Do Nothing, Feel Everything: The Buddhist Healing Ritual of Chöd

If you’re the kind of person who makes to-do lists (I am), you might feel that self-care—cooking healthy, practicing yoga, even meditating—is just another chore to check off your list  (I sometimes do).  So when a friend invited me to participate in an ancient Buddhist ritual that literally involves doing nothing, I was intrigued.

It’s called Healing Chöd, and it’s about as passive a healing process as you’ll ever encounter.  “Chöd” means “to cut,” “to release,” or “to go beyond” in Tibetan.  So what might this sacred ceremony help to release?  Anything from illness to suffering to karmic obstacles to spiritual growth.  “The main purpose is to overcome the root cause of all destructive emotions,” says Lama Migmar Tseten, a Tibetan spiritual  master who leads the Healing Chöd retreat at Kripalu.

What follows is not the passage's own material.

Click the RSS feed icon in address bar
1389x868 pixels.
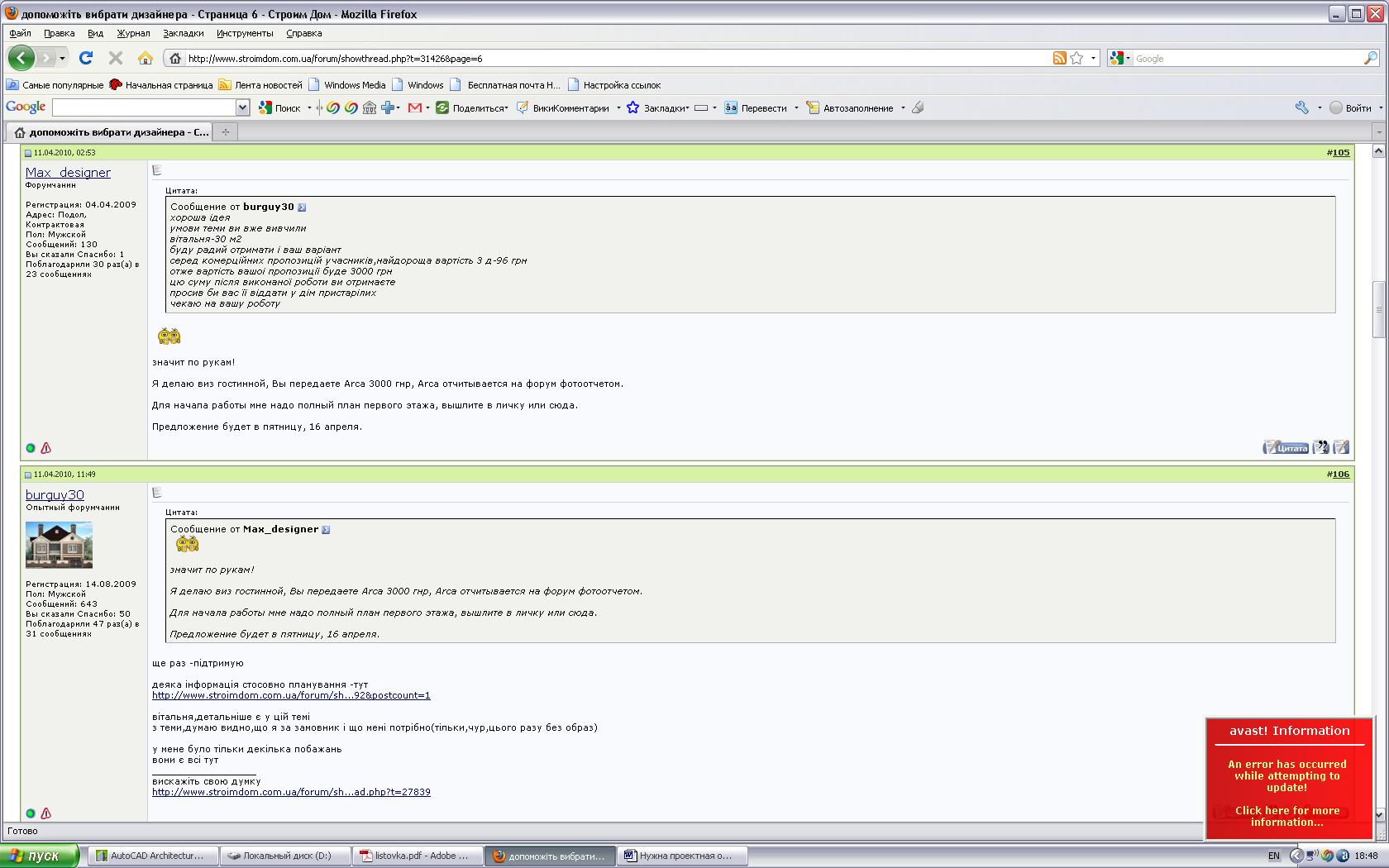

My friend, Lisa, and I didn’t know what to expect, but we were game.  From Friday evening through Sunday morning, about 100 of us came to receive the healing during four 90-minute sessions.  Mats, pillows, and blankets covered the room.  Before the ceremony began, we were instructed to lie down and just be receptive.  That’s it.  No understanding required.  No thinking needed.  No meditation necessary.

“The best way is to remain awake,” says Lama Migmar, “but some people are so tired from all their emotions, they fall asleep and that’s okay.”  Apparently, the energy of the Chöd is still transmitted through the chants.

When Lisa and I went, two Buddhist nuns and the son and spiritual heir of a revered Buddhist saint led the ceremony.  They played drums, rang bells, blew horns, and chanted from 50 pages of ancient liturgy.  The sounds and mantras were supposed to pacify discord.  Lama Migmar, who says the Chöd is part of his daily meditation practice, emphasizes that the chants carry the power and blessings of loving-kindness from Buddha, the Enlightened One.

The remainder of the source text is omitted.